Effect on drag–thrust transition for flapping airfoil with chordwise flexibility

The objective of the current study is to leverage hereditary flexibility to enhance an airfoil's aerodynamic performance. The aim is to understand the effect of drag reduction by imparting chordwise flexibility and thereby increasing thrust generation. The study is done on NACA0015 airfoil to examine the effects of chordwise foil flexibility on the dynamical features of flapping-based propulsion. The experimental work considers pitching oscillations of the rigid and flexible airfoil at three pitching amplitudes and three frequencies in a subsonic wind tunnel for the Reynolds number (Re) in the range 1.2–5.1 × 103. Flow visualization, a hotwire anemometer, and particle image velocimetry are used to study the flow field.
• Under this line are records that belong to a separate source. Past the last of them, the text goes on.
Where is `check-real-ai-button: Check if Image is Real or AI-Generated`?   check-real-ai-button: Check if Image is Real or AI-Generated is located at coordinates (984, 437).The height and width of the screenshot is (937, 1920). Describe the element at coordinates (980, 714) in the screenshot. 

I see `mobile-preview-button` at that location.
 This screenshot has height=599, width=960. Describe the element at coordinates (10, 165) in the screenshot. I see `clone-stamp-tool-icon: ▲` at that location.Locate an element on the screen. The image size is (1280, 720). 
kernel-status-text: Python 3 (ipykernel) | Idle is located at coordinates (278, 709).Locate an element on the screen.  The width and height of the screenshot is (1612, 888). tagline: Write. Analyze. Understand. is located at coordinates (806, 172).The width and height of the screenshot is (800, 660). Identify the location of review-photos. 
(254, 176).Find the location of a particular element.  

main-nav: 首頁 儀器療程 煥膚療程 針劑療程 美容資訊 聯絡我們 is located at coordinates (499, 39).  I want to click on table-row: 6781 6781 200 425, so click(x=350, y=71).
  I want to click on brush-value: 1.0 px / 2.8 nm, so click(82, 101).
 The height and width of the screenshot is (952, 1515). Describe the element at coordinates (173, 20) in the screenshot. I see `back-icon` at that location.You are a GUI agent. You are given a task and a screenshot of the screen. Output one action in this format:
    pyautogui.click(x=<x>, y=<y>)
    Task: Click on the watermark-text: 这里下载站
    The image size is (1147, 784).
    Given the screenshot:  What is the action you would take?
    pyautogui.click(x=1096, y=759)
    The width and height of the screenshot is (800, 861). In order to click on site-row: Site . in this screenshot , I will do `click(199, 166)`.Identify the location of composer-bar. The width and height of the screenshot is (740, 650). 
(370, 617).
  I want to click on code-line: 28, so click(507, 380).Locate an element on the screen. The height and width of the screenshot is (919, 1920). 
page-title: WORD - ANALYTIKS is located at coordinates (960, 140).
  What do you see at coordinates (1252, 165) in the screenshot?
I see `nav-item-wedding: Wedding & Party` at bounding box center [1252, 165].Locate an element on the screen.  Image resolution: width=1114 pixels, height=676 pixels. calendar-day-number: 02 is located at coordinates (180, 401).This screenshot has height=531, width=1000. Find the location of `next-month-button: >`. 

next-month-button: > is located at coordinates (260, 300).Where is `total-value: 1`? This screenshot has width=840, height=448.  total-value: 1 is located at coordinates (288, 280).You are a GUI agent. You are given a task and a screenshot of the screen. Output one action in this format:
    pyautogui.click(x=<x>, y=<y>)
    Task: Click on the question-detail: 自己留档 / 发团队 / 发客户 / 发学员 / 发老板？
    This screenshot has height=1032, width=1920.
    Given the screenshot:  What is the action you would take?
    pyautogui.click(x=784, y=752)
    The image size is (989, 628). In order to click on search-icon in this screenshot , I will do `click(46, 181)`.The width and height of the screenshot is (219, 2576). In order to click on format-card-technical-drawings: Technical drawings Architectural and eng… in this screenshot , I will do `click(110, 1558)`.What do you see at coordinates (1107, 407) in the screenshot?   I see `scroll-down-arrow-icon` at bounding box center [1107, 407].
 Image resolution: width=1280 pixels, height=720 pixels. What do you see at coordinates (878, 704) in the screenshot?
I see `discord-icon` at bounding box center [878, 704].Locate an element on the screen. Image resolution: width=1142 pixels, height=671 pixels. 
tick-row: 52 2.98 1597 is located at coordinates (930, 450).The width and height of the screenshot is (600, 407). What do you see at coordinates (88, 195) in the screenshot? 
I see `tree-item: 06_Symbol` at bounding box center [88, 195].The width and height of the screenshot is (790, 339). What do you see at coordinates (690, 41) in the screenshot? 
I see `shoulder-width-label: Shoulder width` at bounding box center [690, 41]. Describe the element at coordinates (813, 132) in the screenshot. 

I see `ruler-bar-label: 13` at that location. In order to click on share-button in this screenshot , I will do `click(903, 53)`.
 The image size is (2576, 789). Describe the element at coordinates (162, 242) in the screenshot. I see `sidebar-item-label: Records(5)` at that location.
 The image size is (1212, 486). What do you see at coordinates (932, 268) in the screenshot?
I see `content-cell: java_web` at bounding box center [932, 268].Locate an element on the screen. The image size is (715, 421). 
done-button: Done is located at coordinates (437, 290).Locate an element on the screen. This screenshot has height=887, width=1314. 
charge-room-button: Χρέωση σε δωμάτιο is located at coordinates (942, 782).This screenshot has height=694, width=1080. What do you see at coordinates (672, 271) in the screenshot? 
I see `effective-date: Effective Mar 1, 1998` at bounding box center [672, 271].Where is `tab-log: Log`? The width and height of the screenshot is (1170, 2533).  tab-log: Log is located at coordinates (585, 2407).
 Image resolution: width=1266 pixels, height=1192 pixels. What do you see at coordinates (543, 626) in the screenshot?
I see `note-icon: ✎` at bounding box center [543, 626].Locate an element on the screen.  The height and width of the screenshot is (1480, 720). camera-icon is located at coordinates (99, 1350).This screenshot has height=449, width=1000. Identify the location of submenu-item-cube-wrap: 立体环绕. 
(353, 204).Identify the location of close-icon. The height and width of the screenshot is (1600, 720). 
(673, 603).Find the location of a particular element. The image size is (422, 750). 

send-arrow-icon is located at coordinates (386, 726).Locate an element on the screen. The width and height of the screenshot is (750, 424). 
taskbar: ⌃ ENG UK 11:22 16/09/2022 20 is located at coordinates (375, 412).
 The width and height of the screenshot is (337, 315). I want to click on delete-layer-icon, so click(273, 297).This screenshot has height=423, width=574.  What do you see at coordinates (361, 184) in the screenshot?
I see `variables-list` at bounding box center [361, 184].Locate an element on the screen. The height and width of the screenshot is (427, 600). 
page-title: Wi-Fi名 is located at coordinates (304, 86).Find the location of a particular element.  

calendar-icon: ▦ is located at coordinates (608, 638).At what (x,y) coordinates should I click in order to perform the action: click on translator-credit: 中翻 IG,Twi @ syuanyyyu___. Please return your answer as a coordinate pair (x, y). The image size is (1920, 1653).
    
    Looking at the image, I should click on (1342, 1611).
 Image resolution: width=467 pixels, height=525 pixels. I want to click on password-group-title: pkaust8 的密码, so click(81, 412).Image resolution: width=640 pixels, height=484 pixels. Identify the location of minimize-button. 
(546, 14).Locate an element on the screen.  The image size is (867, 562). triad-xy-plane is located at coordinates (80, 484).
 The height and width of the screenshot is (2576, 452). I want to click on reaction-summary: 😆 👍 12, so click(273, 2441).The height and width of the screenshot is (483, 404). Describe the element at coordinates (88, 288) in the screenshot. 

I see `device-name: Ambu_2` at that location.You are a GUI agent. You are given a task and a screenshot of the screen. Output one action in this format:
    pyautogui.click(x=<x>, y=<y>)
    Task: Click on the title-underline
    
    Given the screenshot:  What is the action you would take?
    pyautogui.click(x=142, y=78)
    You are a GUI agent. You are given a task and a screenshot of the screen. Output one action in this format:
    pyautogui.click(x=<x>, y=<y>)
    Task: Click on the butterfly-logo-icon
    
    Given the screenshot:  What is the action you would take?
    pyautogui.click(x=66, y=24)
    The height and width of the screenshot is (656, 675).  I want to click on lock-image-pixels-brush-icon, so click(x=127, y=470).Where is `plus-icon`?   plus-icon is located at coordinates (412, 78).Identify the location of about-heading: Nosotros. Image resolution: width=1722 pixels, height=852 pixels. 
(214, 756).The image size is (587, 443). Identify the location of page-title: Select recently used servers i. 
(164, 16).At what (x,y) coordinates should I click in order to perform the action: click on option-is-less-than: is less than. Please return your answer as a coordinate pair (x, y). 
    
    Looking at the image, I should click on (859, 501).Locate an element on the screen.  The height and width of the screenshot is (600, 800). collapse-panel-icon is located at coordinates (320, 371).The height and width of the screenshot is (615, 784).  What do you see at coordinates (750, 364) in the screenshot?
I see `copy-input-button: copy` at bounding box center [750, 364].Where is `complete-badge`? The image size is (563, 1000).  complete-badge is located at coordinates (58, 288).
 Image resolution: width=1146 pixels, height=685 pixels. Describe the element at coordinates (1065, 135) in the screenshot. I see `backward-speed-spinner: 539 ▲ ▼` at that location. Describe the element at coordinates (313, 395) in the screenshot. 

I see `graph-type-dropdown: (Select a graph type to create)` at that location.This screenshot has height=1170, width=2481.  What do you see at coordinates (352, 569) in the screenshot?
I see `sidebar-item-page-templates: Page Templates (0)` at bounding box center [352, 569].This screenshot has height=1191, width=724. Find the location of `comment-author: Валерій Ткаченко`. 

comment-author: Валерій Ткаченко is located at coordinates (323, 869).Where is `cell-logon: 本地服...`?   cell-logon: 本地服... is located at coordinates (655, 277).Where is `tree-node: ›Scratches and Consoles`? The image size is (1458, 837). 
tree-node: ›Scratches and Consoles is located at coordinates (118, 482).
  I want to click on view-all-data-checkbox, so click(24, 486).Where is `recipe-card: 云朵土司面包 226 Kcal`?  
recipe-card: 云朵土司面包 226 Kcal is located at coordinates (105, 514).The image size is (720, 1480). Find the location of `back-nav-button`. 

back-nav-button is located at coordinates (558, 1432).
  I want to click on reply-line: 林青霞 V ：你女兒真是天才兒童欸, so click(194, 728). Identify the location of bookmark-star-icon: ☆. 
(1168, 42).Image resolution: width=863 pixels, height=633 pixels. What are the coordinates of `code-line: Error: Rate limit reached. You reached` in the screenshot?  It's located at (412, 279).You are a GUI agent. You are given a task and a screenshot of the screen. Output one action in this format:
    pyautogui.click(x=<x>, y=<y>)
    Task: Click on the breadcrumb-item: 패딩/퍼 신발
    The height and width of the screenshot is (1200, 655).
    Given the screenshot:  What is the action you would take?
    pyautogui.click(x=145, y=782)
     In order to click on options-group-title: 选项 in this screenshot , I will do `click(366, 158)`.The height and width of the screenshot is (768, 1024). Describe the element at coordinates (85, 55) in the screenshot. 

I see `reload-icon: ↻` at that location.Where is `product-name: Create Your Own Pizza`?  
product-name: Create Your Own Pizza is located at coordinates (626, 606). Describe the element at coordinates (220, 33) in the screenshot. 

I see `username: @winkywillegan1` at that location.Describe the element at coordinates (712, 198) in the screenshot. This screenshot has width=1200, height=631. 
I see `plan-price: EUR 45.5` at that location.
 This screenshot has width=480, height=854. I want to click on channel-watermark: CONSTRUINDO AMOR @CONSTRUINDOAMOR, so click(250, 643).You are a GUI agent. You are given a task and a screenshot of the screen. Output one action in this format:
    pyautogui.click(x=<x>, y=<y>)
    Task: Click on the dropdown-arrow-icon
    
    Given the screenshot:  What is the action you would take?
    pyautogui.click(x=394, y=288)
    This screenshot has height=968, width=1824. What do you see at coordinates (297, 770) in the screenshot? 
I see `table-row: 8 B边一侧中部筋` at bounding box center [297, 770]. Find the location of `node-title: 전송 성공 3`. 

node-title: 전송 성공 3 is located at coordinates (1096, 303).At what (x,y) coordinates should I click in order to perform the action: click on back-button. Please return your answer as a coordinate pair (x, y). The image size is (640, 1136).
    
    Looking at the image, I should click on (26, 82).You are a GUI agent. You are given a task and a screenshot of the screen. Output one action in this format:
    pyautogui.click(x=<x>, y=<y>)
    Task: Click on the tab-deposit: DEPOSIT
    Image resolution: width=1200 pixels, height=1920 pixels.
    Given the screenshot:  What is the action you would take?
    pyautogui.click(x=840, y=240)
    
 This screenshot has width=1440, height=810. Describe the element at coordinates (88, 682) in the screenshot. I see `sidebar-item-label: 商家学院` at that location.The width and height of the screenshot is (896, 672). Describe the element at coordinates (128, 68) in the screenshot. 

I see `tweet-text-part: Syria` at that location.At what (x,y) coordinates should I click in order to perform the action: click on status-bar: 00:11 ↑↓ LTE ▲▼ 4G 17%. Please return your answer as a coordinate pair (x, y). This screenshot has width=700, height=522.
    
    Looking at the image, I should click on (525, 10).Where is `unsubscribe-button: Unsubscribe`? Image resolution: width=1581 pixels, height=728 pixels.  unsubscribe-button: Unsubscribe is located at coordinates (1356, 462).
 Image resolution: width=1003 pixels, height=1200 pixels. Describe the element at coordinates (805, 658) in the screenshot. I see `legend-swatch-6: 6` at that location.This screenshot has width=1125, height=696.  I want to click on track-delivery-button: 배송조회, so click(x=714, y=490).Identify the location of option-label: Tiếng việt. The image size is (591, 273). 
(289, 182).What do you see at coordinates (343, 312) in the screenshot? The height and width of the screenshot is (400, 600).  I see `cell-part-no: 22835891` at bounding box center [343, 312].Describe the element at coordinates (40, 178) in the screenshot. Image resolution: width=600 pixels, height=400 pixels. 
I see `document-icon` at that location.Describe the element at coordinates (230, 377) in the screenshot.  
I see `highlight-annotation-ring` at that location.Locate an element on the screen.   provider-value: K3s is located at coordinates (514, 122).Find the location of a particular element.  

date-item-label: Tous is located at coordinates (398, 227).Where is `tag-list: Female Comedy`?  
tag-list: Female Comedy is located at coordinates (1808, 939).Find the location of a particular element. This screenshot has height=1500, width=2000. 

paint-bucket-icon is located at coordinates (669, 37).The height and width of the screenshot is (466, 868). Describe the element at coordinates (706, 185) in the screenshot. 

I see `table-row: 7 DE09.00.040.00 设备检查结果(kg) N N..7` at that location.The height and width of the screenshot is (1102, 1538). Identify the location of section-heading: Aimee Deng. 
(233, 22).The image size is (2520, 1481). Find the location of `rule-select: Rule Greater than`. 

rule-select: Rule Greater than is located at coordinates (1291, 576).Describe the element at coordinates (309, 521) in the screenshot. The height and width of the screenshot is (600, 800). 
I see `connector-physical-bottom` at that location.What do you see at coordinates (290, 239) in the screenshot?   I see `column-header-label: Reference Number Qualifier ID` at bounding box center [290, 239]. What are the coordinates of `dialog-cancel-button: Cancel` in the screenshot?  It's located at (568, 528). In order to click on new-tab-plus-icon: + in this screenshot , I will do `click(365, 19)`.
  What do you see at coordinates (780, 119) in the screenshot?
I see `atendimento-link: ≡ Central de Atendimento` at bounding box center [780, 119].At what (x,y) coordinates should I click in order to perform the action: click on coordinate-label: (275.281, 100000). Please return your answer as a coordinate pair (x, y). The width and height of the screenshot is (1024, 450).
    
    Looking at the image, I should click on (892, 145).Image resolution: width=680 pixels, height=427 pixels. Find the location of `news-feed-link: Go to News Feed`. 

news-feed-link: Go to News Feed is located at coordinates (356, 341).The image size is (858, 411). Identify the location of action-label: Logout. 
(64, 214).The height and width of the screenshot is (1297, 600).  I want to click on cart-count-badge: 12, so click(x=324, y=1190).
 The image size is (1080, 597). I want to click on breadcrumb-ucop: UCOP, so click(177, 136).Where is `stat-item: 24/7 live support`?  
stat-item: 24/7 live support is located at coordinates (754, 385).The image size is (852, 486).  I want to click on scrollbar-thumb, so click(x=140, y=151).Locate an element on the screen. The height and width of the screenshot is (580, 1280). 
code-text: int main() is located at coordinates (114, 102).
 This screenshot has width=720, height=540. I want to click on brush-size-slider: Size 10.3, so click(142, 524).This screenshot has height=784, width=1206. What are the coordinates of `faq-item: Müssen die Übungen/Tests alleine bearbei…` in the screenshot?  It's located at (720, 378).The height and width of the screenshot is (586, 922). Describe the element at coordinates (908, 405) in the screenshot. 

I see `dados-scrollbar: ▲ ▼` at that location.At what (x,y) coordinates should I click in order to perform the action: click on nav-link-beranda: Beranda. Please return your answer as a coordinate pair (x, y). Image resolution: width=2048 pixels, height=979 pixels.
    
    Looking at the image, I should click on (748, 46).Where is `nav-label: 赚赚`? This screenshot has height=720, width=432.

The findings demonstrate that the foil flexibility alters force parameters and efficiently increases thrust generation. For a higher value of Strouhal number (StD), the effect is more pronounced. The minimum drag coefficient ratio (Cdr) for the flexible foil is −3.17 compared to −1.55 for the case of a rigid foil. The result suggests that flexibility could impart twice the propulsion in the flapping range studied. The drag–thrust transition occurs in the 2P wake regime for the low oscillation frequency. The results show that the undulating flexible foil enhances the flow around the trailing edge, which causes local acceleration in the fluid. The vortex is shed closer to the leading edge for the flexible case because of the large flap deformation. A region of a wider and stronger envelope of velocity jet is formed behind the airfoil for the flexible case. The excess momentum enables the flexible foil to generate higher thrust. The result suggests that jet deflection and meandering are suppressed in the flexible case compared to the rigid case. The experimental results would assist in designing flexible wings with higher thrust-generation capacity for improved propulsion.